An interesting side light falls on this relation between the mind and
the pictured scenes, if we turn to a mental process which is quite
nearly related to those which we have considered, namely, suggestion. It
is similar in that a suggested idea which awakes in our consciousness is
built up from the same material as the memory ideas or the imaginative
ideas. The play of associations controls the suggestions, as it does the
reminiscences and fancies. Yet in an essential point it is quite
different. All the other associative ideas find merely their starting
point in those outer impressions. We see a landscape on the stage or on
the screen or in life and this visual perception is the cue which stirs
up in our memory or imagination any fitting ideas. The choice of them,
however, is completely controlled by our own interest and attitude and
by our previous experiences. Those memories and fancies are therefore
felt as our subjective supplements. We do not believe in their objective
reality. A suggestion, on the other hand, is forced on us. The outer
perception is not only a starting point but a controlling influence. The
associated idea is not felt as our creation but as something to which we
have to submit. The extreme case is, of course, that of the hypnotizer
whose word awakens in the mind of the hypnotized person ideas which he
cannot resist. He must accept them as real, he must believe that the
dreary room is a beautiful garden in which he picks flowers.
The spellbound audience in a theater or in a picture house is certainly
in a state of heightened suggestibility and is ready to receive
suggestions. One great and fundamental suggestion is working in both
cases, inasmuch as the drama as well as the photoplay suggests to the
mind of the spectator that this is more than mere play, that it is life
which we witness. But if we go further and ask for the application of
suggestions in the detailed action, we cannot overlook the fact that the
theater is extremely limited in its means. A series of events on the
stage may strongly force on the mind the prediction of something which
must follow, but inasmuch as the stage has to do with real physical
beings who must behave according to the laws of nature, it cannot avoid
offering us the actual events for which we were waiting. To be sure,
even on the stage the hero may talk, the revolver in his hand, until it
is fully suggested to us that the suicidal shot will end his life in the
next instant; and yet just then the curtain may fall, and only the
suggestion of his death may work in our mind. But this is evidently a
very exceptional case as a fall of the curtain means the ending of the
scene. In the act itself every series of events must come to its natural
ending. If two men begin to fight on the stage, nothing remains to be
suggested; we must simply witness the fight. And if two lovers embrace
each other, we have to see their caresses.
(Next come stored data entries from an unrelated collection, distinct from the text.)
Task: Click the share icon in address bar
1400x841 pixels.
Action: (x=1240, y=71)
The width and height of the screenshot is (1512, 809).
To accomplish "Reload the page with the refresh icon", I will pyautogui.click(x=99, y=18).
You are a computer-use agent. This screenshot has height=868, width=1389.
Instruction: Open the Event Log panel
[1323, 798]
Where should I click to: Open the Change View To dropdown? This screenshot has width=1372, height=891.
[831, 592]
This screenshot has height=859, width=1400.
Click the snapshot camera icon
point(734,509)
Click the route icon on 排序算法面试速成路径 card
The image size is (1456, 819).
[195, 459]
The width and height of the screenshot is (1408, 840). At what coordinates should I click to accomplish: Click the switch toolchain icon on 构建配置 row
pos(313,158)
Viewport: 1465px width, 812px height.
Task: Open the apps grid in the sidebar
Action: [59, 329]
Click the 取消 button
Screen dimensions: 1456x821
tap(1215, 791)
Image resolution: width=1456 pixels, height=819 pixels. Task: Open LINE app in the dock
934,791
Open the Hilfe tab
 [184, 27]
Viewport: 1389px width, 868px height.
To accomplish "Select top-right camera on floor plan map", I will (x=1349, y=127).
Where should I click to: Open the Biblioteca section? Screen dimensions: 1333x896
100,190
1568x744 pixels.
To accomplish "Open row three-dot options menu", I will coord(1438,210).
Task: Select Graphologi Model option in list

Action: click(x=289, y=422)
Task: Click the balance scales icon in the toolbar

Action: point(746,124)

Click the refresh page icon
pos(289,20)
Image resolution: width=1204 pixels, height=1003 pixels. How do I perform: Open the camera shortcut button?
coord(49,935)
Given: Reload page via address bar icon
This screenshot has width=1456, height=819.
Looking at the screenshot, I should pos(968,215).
The photoplay can not only "cut back" in the service of memories, but
it can cut off in the service of suggestion. Even if the police did not
demand that actual crimes and suicides should never be shown on the
screen, for mere artistic reasons it would be wiser to leave the climax
to the suggestion to which the whole scene has led. There is no need of
bringing the series of pictures to its logical end, because they are
pictures only and not the real objects. At any instant the man may
disappear from the scene, and no automobile can race over the ground so
rapidly that it cannot be stopped just as it is to crash into the
rushing express train. The horseback rider jumps into the abyss; we see
him fall, and yet at the moment when he crashes to the ground we are
already in the midst of a far distant scene. Again and again with
doubtful taste the sensuality of the nickel audiences has been stirred
up by suggestive pictures of a girl undressing, and when in the intimate
chamber the last garment was touched, the spectators were suddenly in
the marketplace among crowds of people or in a sailing vessel on the
river. The whole technique of the rapid changes of scenes which we have
recognized as so characteristic of the photoplay involves at every end
point elements of suggestion which to a certain degree link the separate
scenes as the afterimages link the separate pictures.